Amid rising anti-Muslim sentiment fuelled by ultra-nationalist monks since 2013, Daw Aung San Suu Kyi was caught in a bind between growing international calls for her to speak out on behalf of the Rohingya, and domestic fears that any voicing of support for them, or Muslims in general, would diminish her domestic electoral appeal. Her response to the persecution has been largely one of silence.

During the May-June 2015 boat crisis, which saw thousands of desperate migrants from Myanmar and Bangladesh cast adrift and denied entry to Thailand, Malaysia and Indonesia, the NLD's delayed statement acknowledged that the flight was due in part to the 2012 violence, and that resettlement of internally displaced persons (IDPs) was necessary. The NLD also stated that the government needed to "address the issue of citizenship fairly, transparently, and as quickly as possible". But this is something the government has manifestly failed to do.
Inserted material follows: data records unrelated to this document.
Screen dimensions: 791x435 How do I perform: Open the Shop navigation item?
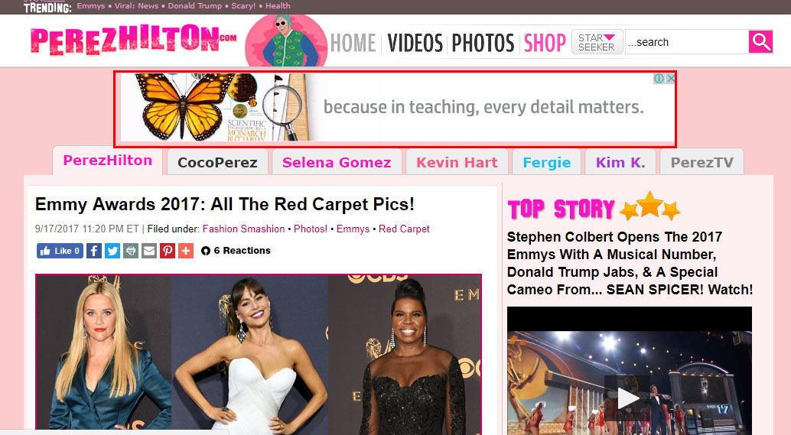coord(545,43)
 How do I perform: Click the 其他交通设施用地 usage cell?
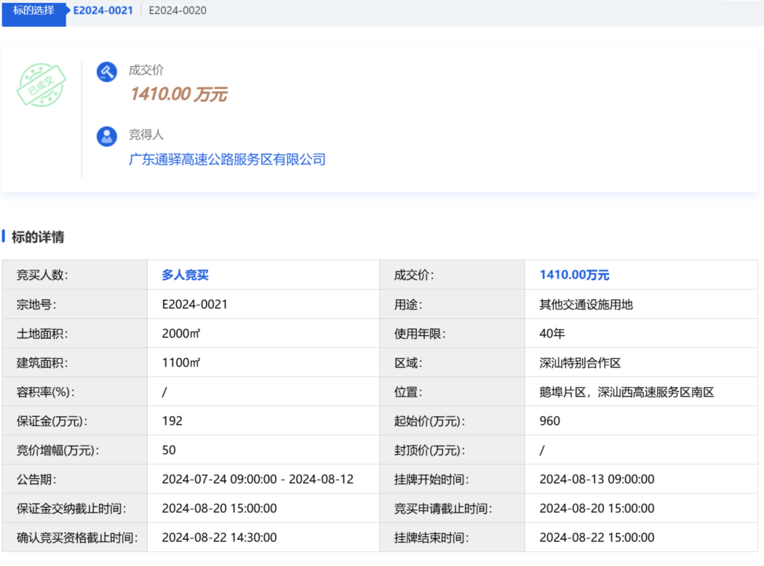tap(586, 305)
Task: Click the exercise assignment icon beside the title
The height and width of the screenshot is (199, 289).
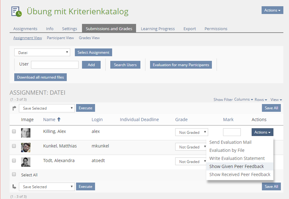Action: [16, 11]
At her press conference days ahead of the November 8 polls, Daw Aung San Suu Kyi said about the situation in Rakhine State, "I think it's very important that we should not exaggerate the problems in this country … I would promise everybody who is living in this country proper protection in accordance with the law and in accordance with the norms of human rights." But in response to a pointed question on amending the 1982 Citizenship Law, which has been used to deprive Rohingya of full citizenship, she ducked the question by saying that repealing any law was up to parliament.

For over two years, the government has been toying with a so-called "Rakhine Action Plan", which promises to tackle citizenship, displacement, economic unfairness and security, but in draft form was a blueprint for permanent segregation and did not ensure that the Rohingya would be eligible for citizenship. Tellingly, the plan also failed to address substantive rights issues or the need for accountability for the 2012 violence. The plan has now languished, and many observers suspect it has been shelved in response to more coordination with the United Nations, international donors and a more amenable state government under the former chief minister, U Maung Maung Ohn, who contested and won the state seat of Ann township and has privately expressed a desire to be chief minister again.
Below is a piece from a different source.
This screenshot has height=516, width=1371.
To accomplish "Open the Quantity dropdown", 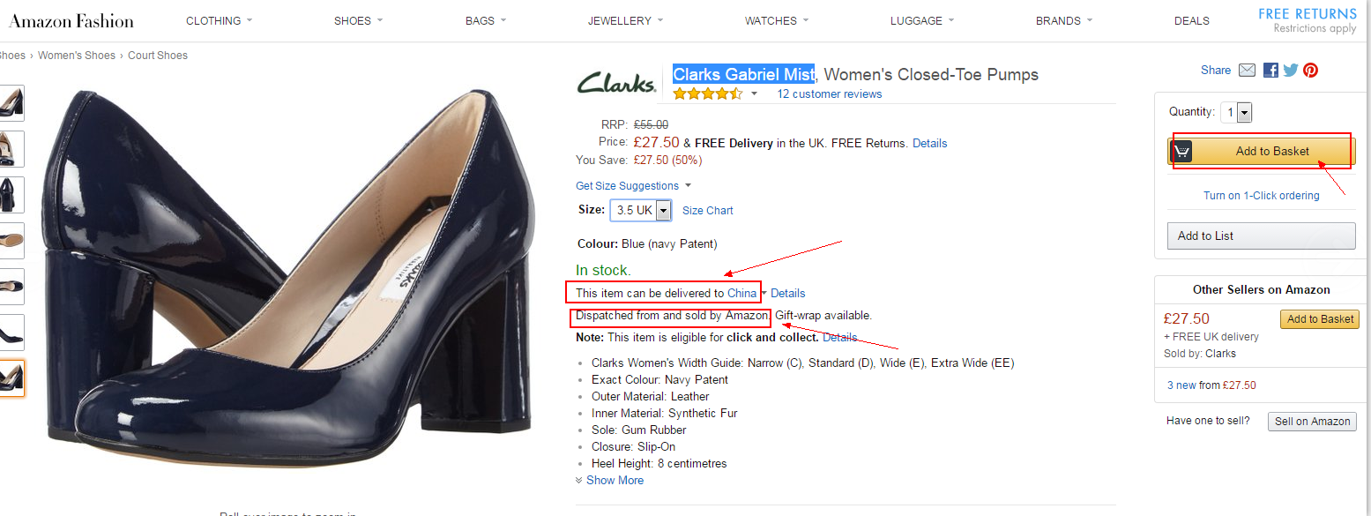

The improved, if still limited, cooperation between local government officials and foreign aid workers, which has resulted in small-scale IDP "resettlement" in parts of Rakhine State in 2015, has not yet seriously addressed the deep divisions of its communities, especially in the townships of Maungdaw and Buthidaung, where an urban majority of Muslims belies the stark rural segregation and overt security presence. These are areas from where many Rohingya have fled. Yet recent research indicates there may be some increased willingness of communities in some rural areas, away from the diatribes heard in Sittwe, to cooperate in development and live together.
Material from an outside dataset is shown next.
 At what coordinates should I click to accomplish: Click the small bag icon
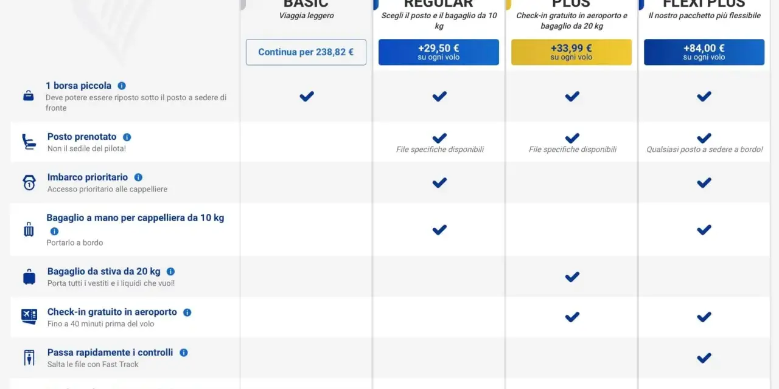(x=29, y=95)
There are immense challenges for the NLD, the ANP and all communities in Rakhine State to turn away from years of violence and fear. But whatever government takes power in Sittwe should start by scrapping discriminatory laws, removing restrictions on freedoms of movement, enabling access to healthcare and education to all who need it, and protecting religious freedoms, which includes stopping public rhetoric of racist vilification that sparks violence. How the ANP responds to these opportunities and challenges will be a key determining factor for the future of their own community and interests as well as of the Rohingya.

David Scott Mathieson is a senior researcher in the Asia division of Human Rights Watch.